The Xingnan Development Zone has now entered the middle and late stages of development, where subsurface geological conditions are extremely complex, and the pressure to maintain stable and increased production continues to grow. Thin-layer reservoirs in the area account for as much as 61.8% of production, characterized by minimal sand body thickness, fragmented distribution, and variable morphology. For a long time, production capacity enhancement in the block has been constrained by issues such as insufficient modeling accuracy and difficulties in integrating multiple data types, with related modeling technologies also representing a previous gap in the industry.

Faced with challenges such as the complex structure of thin-layer reservoirs, significant vertical stratigraphic differences, and stringent modeling technical standards, the technical team from the No. 5 Oil Production Plant broke away from the traditional inherent approach of single-source data modeling. Based on a high-precision structural framework, they integrated multi-dimensional data including sedimentary facies identification, formation petrophysical parameters, and field perforation measurements to build a linked quality control analysis system, accurately replicating the microscopic geological features of the thin-layer reservoirs.

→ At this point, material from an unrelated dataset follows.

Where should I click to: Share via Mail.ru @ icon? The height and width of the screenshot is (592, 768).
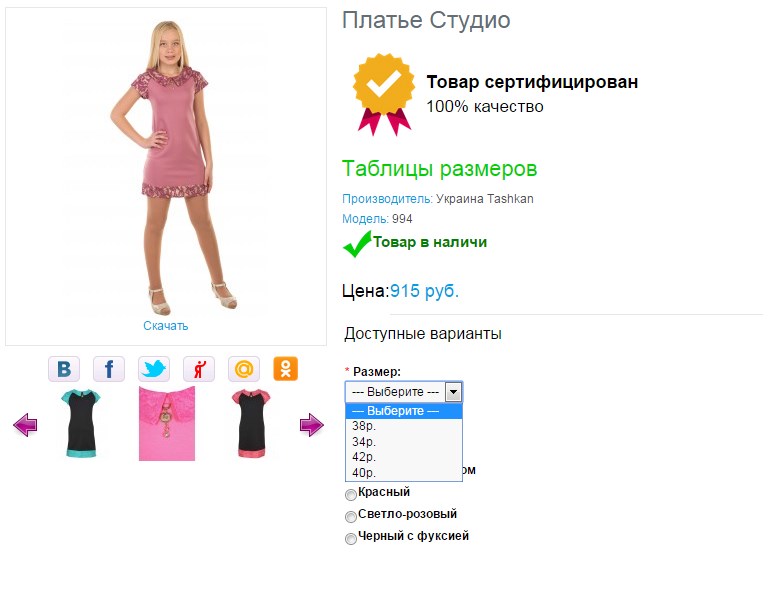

This innovative breakthrough in modeling technology effectively clarifies the oil and gas distribution patterns in thin-layer reservoirs, accurately pinpoints remaining oil enrichment areas, and significantly improves the accuracy of dynamic reservoir prediction. Subsequently, this model will be comprehensively applied to practical production scenarios such as well placement, stimulation treatment, and reserve utilization, driving the efficient development of mature oilfields with digital modeling technology, and continuously promoting the dual improvement of recovery factor and development efficiency in the Xingnan Development Zone.